Pronase Digestion to the Rescue

Session Information

Category: Glomerular Diseases

  • 1303 Glomerular Diseases: Clinical‚ Outcomes‚ and Trials

Authors

  • Johnson, Matthew Ryan, Rush University Medical Center, Chicago, Illinois, United States
  • Baxi, Pravir V., Rush University Medical Center, Chicago, Illinois, United States
  • Whittier, William Luke, Rush University Medical Center, Chicago, Illinois, United States
  • Korbet, Stephen M., Rush University Medical Center, Chicago, Illinois, United States
Introduction

Pronase digestion of paraffin-embedded kidney biopsy tissue is a valuable salvage technique used when glomeruli are not present on tissue reserved for routine immunofluorescence (IF). An additional advantage for this technique is that it can “unmask” immunoglobulin (Ig) deposits not seen on routine IF which has both diagnostic and treatment implications. Here, we present three cases in which pronase digestion was utilized to in this way to make unanticipated alternate diagnoses.

Case Description

Case 1: A 70-year-old woman with HTN and follicular lymphoma in remission presented with AKI, subnephrotic proteinuria, and hypercalcemia with an IgG lamda on serum and urine immunofixation.
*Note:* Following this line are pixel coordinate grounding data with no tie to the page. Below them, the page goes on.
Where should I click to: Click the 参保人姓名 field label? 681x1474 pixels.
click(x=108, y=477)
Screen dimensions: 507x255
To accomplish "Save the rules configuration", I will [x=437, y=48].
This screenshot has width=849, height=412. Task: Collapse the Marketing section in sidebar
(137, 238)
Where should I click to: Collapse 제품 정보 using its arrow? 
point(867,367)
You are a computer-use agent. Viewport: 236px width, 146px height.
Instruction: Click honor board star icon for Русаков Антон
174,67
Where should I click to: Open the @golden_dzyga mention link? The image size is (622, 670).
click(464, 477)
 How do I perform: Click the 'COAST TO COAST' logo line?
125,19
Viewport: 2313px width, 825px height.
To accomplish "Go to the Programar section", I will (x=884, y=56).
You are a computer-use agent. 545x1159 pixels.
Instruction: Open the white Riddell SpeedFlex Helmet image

Standard biopsy techniques revealed normal glomeruli and interstitial nephritis.
Case 2: A 50-year-old woman with HTN presented with AKI, hematuria, and nephrotic-range proteinuria with an IgG lamda on serum immunofixation. Standard biopsy methods revealed idiopathic MPGN.
Case 3: A 60-year-old man with HTN presented with nephrotic-range proteinuria and serum and urine immunofixation (-) for monoclonal proteins. Standard biopsy techniques revealed idiopathic immune-complex mediated MPGN.
See Table 1 for details of pronase digestion & final diagnosis.

Discussion

MGRS encompasses a wide spectrum of kidney lesions, and a diagnosis is essential in guiding treatment which is directed towards a clonal disorder. In these cases, routine IF failed to provide a tissue diagnosis and pronase digestion was vital in unmasking a paraprotein-related lesion which ultimately led to appropriate treatment. Pronase digestion should be considered in all cases where there is a high index of clinical suspicion for MGRS despite negative routine IF findings to facilitate early recognition and treatment for these patients.